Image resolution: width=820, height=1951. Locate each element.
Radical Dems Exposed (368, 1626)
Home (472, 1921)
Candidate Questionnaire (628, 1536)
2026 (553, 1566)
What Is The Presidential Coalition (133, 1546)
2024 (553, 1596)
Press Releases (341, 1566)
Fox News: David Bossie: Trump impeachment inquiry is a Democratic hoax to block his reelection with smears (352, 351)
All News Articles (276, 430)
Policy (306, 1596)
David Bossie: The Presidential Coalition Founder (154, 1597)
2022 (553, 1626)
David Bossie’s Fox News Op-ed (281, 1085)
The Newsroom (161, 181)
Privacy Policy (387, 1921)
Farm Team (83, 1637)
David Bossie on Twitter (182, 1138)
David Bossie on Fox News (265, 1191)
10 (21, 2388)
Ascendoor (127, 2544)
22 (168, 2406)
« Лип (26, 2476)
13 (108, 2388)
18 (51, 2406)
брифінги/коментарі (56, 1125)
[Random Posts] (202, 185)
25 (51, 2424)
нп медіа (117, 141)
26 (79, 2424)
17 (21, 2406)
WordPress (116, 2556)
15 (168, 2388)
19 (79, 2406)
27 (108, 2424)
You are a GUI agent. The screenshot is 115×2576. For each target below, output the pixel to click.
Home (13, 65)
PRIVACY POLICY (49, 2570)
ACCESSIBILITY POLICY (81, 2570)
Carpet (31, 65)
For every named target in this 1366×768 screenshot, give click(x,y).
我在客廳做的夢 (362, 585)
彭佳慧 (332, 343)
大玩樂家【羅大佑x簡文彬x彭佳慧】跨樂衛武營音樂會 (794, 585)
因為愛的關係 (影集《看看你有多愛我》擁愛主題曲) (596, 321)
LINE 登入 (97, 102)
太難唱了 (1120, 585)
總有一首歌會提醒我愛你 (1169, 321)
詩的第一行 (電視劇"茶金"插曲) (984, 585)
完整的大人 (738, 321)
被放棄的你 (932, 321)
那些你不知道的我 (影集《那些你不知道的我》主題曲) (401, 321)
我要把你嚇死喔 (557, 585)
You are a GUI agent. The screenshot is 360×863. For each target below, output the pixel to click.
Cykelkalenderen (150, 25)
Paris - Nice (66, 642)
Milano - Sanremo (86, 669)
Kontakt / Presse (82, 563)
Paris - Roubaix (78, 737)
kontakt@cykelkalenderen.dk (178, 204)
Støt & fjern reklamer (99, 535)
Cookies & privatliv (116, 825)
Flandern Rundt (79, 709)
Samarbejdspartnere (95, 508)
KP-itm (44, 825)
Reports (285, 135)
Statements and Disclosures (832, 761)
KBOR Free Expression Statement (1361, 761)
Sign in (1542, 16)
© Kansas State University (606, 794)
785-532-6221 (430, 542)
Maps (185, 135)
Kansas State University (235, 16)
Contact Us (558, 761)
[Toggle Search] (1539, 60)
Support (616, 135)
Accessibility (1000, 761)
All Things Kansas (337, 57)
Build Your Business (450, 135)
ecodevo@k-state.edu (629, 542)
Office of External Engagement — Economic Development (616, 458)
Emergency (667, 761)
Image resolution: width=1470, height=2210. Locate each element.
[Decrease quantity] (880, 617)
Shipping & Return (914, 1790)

TASK STATEMENT:
Starting at the first line of the listing, retype every line up to and including the one with "David Bossie’s Fox News Op-ed (281, 1085)".

ANSWER TO THE PROBLEM:
Image resolution: width=820, height=1951. Locate each element.
Radical Dems Exposed (368, 1626)
Home (472, 1921)
Candidate Questionnaire (628, 1536)
2026 (553, 1566)
What Is The Presidential Coalition (133, 1546)
2024 (553, 1596)
Press Releases (341, 1566)
Fox News: David Bossie: Trump impeachment inquiry is a Democratic hoax to block his reelection with smears (352, 351)
All News Articles (276, 430)
Policy (306, 1596)
David Bossie: The Presidential Coalition Founder (154, 1597)
2022 (553, 1626)
David Bossie’s Fox News Op-ed (281, 1085)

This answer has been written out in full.